I integrate functional medicine into my gynaecology practice because, after years of treating women with conditions such as PCOS, endometriosis, and difficult perimenopause, I kept encountering the same problem: conventional treatment would address the immediate symptoms, but something was still missing. Women would come back and say they felt better in one respect but worse in another, or that their blood results were “normal” yet they felt anything but. Functional medicine gives me the framework to ask the deeper question — why is this happening? — and to act on the answer.
This article explains what a functional medicine consultation in my clinic actually involves, who benefits most, the specific investigations I use, and where the evidence stands.
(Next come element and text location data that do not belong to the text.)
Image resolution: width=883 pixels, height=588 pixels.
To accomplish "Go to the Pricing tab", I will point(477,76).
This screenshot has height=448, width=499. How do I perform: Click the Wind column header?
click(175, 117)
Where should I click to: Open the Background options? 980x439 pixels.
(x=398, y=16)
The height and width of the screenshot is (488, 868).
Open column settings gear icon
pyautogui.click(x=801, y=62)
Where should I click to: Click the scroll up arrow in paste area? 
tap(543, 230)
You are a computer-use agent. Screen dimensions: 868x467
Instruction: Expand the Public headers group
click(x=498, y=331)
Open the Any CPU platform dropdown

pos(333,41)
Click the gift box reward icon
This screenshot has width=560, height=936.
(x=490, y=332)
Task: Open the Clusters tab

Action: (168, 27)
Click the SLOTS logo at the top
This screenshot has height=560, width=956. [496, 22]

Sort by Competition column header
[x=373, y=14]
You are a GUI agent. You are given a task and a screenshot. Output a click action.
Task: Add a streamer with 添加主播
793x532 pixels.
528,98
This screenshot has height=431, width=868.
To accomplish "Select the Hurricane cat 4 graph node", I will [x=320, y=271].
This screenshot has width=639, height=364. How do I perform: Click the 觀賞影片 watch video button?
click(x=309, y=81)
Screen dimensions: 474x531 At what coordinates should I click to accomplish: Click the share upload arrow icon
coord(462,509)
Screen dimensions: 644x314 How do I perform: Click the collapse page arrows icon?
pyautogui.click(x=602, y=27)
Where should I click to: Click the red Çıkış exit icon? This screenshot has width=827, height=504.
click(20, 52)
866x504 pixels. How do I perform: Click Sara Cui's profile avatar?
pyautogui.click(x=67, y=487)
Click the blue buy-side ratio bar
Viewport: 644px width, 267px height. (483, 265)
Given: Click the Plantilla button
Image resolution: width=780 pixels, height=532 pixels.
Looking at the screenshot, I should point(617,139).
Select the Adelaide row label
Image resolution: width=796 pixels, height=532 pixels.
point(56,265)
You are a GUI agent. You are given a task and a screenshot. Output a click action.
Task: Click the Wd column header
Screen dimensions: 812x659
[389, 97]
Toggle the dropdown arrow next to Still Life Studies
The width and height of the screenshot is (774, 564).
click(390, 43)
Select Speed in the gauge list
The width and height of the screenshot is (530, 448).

My goal is to give you a transparent, clinician-level view so you can decide whether this approach is right for you.
What is functional medicine?
Functional medicine is a patient-centred, science-based approach that focuses on identifying and addressing the root causes of disease. The Institute for Functional Medicine has been instrumental in establishing the evidence base for this methodology. Rather than treating symptoms in isolation, functional medicine examines the complex web of interactions in a patient's history, physiology, and lifestyle that can lead to illness.
In the context of women's health, this means going beyond a standard consultation to explore:
- Hormonal balance — understanding the full hormonal picture, including thyroid, adrenal, and reproductive hormones and how they interact
- Gut health — the microbiome plays a key role in oestrogen metabolism, immune function, and inflammation
- Nutritional status — identifying deficiencies in iron, vitamin D, B vitamins, magnesium, and other nutrients critical to women's health
- Chronic inflammation — a common driver of conditions such as endometriosis, PCOS, and autoimmune thyroid disease
- Stress and adrenal function — how chronic stress impacts hormonal health, sleep, and energy levels
- Environmental factors — the role of endocrine disruptors, toxin exposure, and lifestyle factors in hormonal imbalance
Who benefits most from this approach?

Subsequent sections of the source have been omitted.